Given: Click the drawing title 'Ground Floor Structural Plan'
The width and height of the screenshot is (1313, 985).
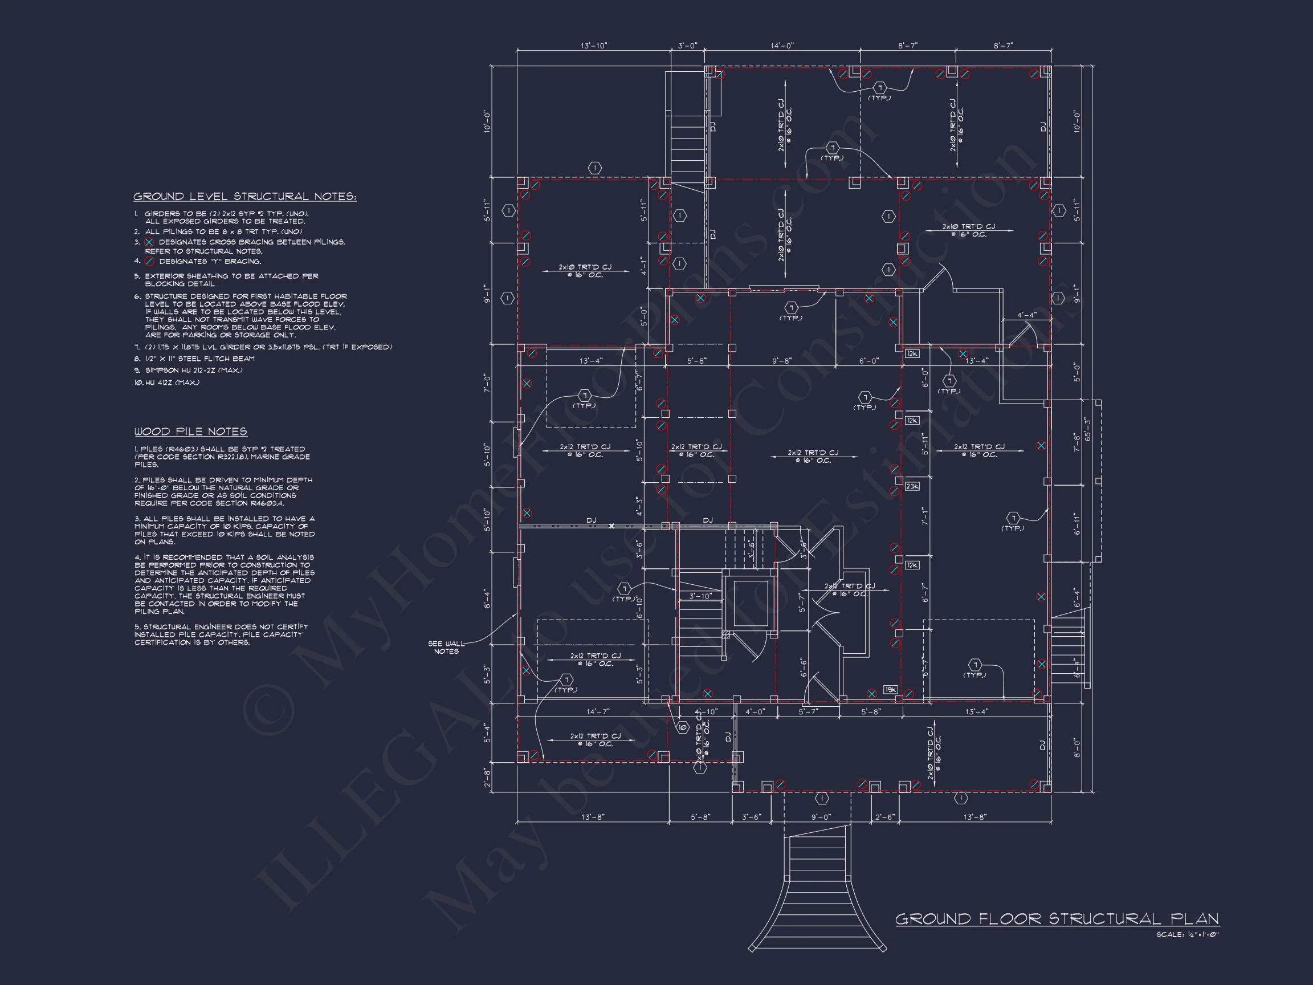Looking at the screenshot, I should pyautogui.click(x=1057, y=919).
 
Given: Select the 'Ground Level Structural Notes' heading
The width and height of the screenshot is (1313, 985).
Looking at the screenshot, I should pyautogui.click(x=244, y=197).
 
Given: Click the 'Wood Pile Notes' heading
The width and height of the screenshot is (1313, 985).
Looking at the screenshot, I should pyautogui.click(x=190, y=432).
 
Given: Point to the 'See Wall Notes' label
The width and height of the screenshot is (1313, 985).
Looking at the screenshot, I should pyautogui.click(x=446, y=647).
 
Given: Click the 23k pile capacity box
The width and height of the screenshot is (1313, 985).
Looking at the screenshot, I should pyautogui.click(x=912, y=486).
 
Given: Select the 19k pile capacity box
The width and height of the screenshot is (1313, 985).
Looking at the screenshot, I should pyautogui.click(x=890, y=689).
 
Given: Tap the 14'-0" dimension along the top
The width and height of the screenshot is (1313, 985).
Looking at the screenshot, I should pyautogui.click(x=782, y=46).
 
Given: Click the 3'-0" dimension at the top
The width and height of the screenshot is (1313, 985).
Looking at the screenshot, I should pyautogui.click(x=687, y=46).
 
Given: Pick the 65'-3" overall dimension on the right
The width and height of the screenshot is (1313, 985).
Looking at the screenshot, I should pyautogui.click(x=1087, y=428).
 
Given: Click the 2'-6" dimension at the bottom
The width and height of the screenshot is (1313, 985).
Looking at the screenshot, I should pyautogui.click(x=884, y=817).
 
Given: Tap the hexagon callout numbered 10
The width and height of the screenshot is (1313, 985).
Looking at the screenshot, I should pyautogui.click(x=682, y=726).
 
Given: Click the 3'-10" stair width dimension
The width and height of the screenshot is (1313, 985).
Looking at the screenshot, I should pyautogui.click(x=700, y=596).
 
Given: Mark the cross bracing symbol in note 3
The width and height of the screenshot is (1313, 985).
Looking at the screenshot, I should pyautogui.click(x=149, y=242).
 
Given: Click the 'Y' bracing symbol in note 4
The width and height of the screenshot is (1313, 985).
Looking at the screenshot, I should pyautogui.click(x=149, y=261).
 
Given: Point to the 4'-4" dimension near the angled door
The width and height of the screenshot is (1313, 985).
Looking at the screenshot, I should pyautogui.click(x=1026, y=315).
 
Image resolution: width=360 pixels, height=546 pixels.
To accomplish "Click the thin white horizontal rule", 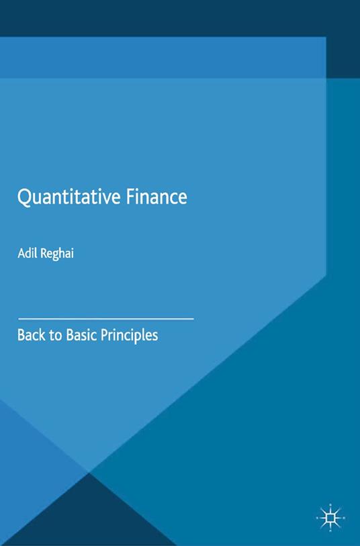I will point(105,317).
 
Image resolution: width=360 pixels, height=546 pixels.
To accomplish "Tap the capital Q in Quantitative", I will point(25,197).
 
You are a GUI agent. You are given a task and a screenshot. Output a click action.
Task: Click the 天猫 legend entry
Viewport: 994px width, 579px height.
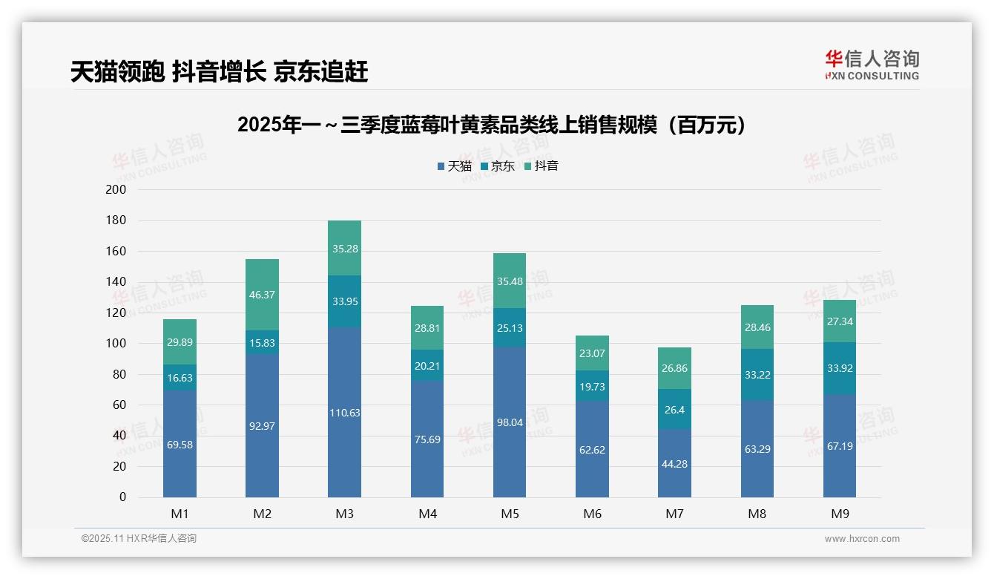(x=454, y=166)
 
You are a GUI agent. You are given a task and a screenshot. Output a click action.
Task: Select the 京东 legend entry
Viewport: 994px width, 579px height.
(x=498, y=166)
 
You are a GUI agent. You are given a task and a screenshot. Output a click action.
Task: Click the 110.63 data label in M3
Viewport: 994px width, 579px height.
(x=344, y=413)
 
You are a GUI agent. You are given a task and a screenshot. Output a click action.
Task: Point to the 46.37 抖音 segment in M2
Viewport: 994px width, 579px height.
(x=262, y=295)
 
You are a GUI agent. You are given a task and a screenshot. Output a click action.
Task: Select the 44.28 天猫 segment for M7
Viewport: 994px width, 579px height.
(x=674, y=463)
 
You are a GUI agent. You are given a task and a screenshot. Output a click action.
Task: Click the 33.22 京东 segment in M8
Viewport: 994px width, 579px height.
(x=757, y=375)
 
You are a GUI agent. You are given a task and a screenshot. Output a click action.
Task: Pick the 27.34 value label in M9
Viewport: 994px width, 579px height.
(x=839, y=321)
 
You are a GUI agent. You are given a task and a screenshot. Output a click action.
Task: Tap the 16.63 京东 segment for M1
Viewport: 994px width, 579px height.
(x=180, y=377)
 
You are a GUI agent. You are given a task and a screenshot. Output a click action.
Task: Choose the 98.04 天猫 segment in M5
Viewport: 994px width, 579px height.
(x=510, y=422)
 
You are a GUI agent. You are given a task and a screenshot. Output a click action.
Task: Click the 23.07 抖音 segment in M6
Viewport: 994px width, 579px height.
(x=592, y=353)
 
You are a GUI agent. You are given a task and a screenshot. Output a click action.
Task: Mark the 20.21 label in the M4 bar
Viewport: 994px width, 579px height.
(x=427, y=365)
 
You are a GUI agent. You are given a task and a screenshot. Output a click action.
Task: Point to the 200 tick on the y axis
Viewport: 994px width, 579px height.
(x=116, y=190)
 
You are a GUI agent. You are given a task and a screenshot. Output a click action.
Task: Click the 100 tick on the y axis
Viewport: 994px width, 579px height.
(x=116, y=344)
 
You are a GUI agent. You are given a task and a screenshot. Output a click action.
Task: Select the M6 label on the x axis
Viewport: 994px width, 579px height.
(x=592, y=514)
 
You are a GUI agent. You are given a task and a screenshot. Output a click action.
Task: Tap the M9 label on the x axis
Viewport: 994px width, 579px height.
(x=839, y=514)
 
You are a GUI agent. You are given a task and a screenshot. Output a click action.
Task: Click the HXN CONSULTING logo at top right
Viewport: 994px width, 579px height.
(x=872, y=65)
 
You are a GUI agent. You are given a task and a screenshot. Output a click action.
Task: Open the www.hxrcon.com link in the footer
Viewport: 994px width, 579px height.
(x=862, y=539)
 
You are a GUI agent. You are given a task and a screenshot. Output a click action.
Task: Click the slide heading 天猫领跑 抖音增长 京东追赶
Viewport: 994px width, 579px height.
(x=219, y=72)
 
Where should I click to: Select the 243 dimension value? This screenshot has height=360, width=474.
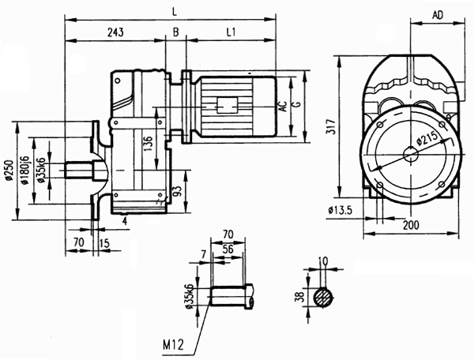116,32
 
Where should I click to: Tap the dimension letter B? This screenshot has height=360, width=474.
175,32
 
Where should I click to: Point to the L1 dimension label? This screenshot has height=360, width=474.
230,32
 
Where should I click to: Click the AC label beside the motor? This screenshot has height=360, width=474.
283,105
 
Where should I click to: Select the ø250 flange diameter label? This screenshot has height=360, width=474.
7,171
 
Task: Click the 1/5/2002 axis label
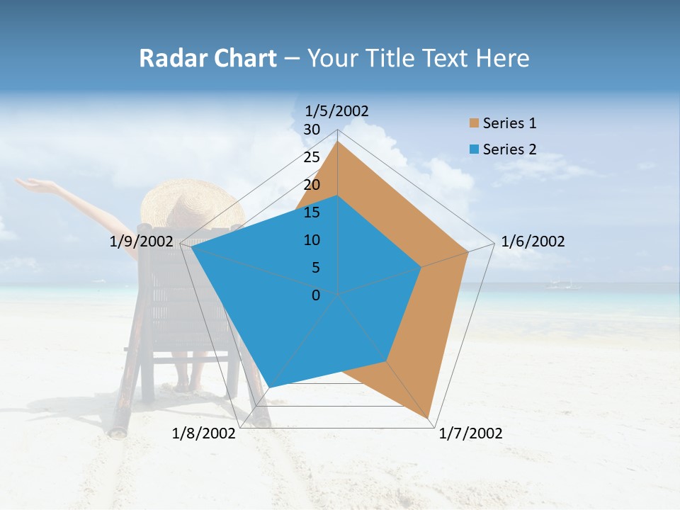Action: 336,111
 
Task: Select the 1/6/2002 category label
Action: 533,242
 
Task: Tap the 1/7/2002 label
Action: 470,434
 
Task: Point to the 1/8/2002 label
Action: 204,434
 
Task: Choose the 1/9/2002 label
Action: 141,242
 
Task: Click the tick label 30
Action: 312,130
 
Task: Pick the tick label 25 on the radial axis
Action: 312,157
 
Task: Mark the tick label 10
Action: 312,240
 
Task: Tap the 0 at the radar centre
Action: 316,295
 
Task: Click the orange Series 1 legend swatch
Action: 474,124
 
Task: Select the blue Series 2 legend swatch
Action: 474,149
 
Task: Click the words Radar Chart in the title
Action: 208,58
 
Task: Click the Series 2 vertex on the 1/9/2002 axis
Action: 192,246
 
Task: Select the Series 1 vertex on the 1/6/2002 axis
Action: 468,251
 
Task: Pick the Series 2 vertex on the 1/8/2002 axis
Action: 270,387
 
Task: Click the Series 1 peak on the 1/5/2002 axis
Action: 337,142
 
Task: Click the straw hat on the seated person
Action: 191,203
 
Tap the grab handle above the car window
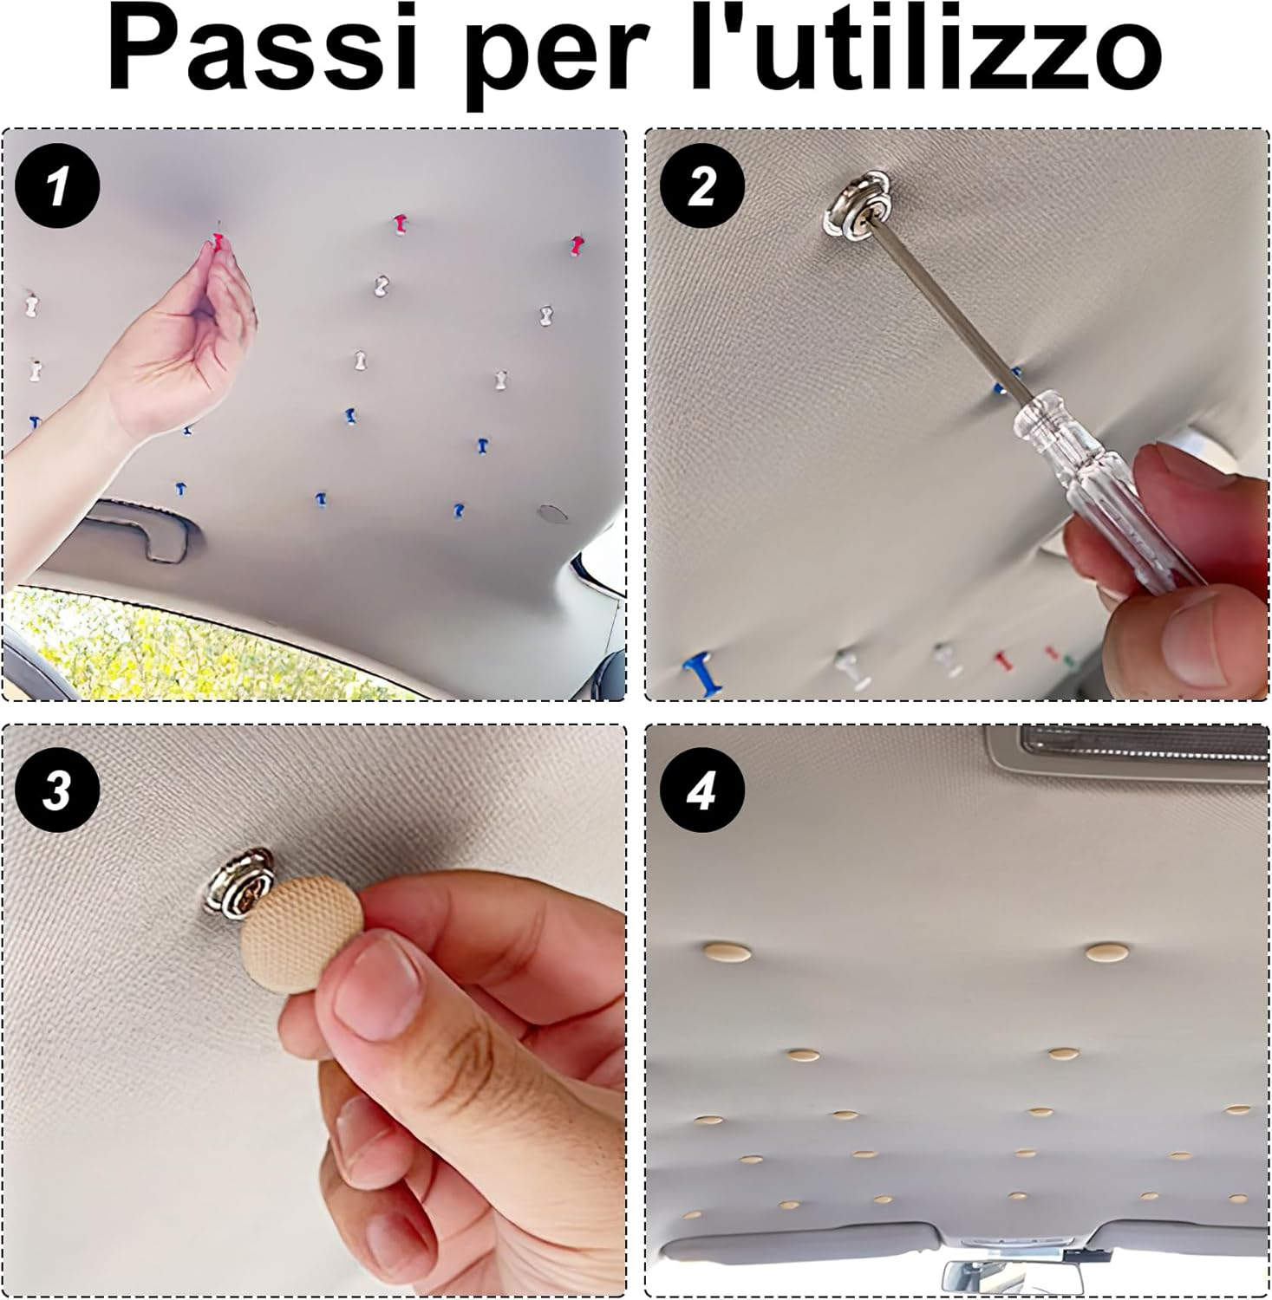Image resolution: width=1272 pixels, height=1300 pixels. coord(139,526)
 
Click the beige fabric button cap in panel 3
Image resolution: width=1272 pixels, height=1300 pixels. coord(302,923)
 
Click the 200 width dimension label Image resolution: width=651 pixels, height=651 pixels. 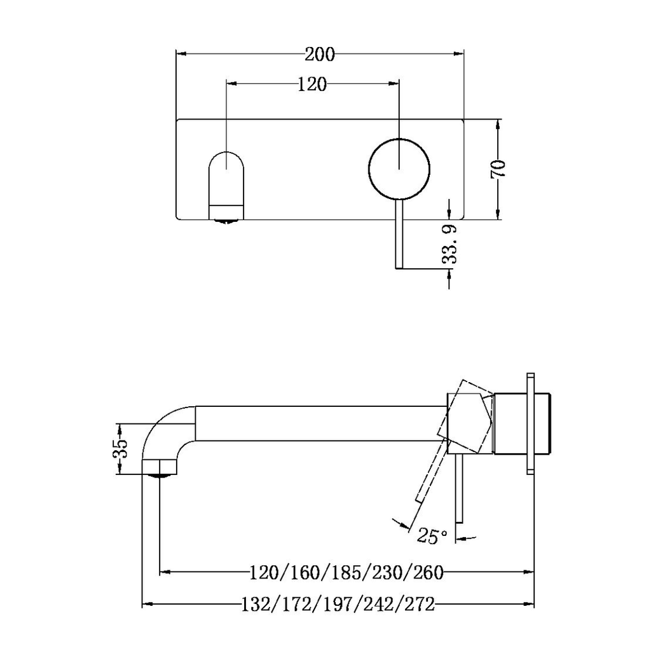[x=320, y=55]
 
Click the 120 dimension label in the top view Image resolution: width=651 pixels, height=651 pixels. [x=312, y=85]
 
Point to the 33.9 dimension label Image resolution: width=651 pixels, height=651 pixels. [x=449, y=244]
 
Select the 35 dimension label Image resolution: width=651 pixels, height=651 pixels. [x=120, y=448]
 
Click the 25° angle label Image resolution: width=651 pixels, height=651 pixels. [x=432, y=535]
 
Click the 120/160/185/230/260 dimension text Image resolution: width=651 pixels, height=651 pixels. [x=346, y=573]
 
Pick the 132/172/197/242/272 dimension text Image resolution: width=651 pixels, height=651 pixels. [x=338, y=605]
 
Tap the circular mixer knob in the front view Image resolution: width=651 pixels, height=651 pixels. [x=399, y=168]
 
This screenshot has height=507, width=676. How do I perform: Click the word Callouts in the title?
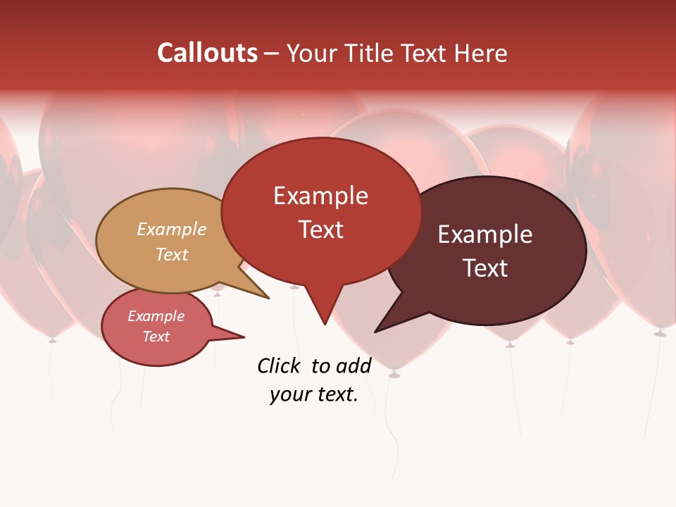point(207,53)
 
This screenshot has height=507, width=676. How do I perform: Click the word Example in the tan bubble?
point(172,230)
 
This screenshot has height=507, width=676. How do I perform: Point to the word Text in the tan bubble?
point(172,254)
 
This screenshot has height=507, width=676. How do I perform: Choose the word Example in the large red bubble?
point(320,196)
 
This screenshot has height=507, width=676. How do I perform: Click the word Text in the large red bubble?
point(320,230)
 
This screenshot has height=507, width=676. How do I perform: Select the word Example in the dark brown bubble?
point(485,234)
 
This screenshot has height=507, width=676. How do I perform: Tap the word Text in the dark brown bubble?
point(485,268)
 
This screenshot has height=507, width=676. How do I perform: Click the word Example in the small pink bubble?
point(156,316)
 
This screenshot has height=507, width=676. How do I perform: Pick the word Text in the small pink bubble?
point(156,337)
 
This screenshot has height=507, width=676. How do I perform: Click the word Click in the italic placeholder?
point(278,366)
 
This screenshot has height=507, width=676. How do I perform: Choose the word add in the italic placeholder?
point(353,366)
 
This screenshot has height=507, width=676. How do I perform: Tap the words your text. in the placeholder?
point(314,394)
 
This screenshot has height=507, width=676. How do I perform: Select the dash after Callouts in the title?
point(272,53)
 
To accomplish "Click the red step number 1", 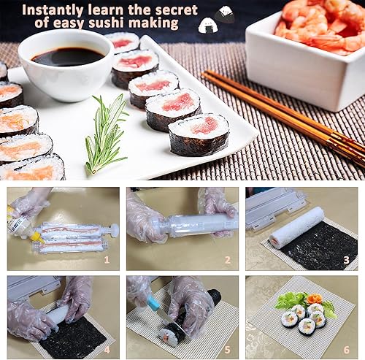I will [x=107, y=258].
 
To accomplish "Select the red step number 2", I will [x=226, y=258].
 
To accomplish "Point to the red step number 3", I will [x=347, y=258].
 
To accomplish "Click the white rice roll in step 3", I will [x=296, y=227].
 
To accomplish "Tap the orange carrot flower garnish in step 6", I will [x=314, y=299].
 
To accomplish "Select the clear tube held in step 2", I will [x=190, y=224].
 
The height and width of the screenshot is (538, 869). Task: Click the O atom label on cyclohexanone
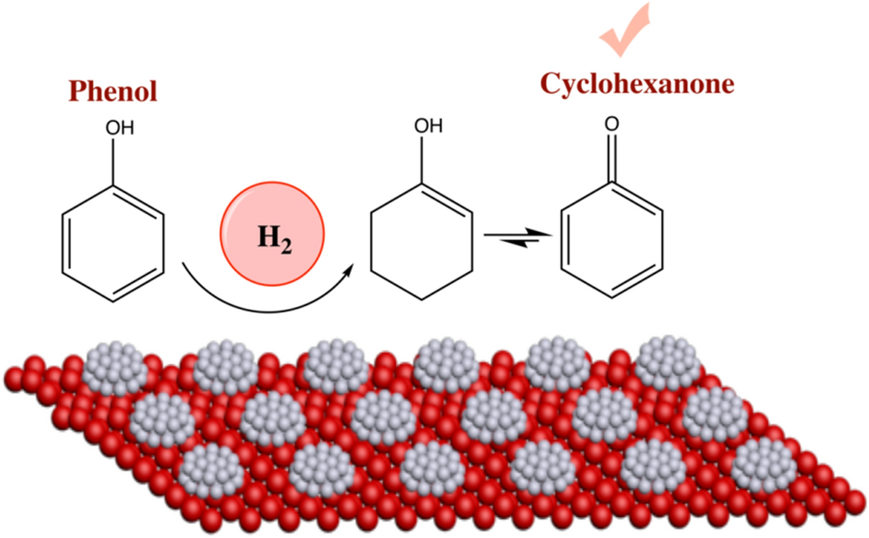(x=609, y=125)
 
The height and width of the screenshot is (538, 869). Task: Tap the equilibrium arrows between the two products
(x=515, y=239)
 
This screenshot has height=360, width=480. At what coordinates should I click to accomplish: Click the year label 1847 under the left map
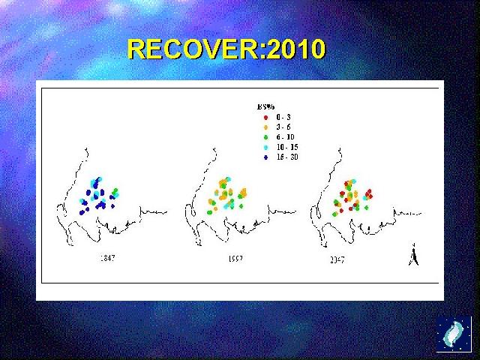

++++++++++++++++++++

Your objective
Show every line of the data above that contains the word "words", matching case exactly.

The result
Task: Click the words Radar Chart in the title
This screenshot has height=507, width=676. How do I perform: Tap the words your text. in the placeholder?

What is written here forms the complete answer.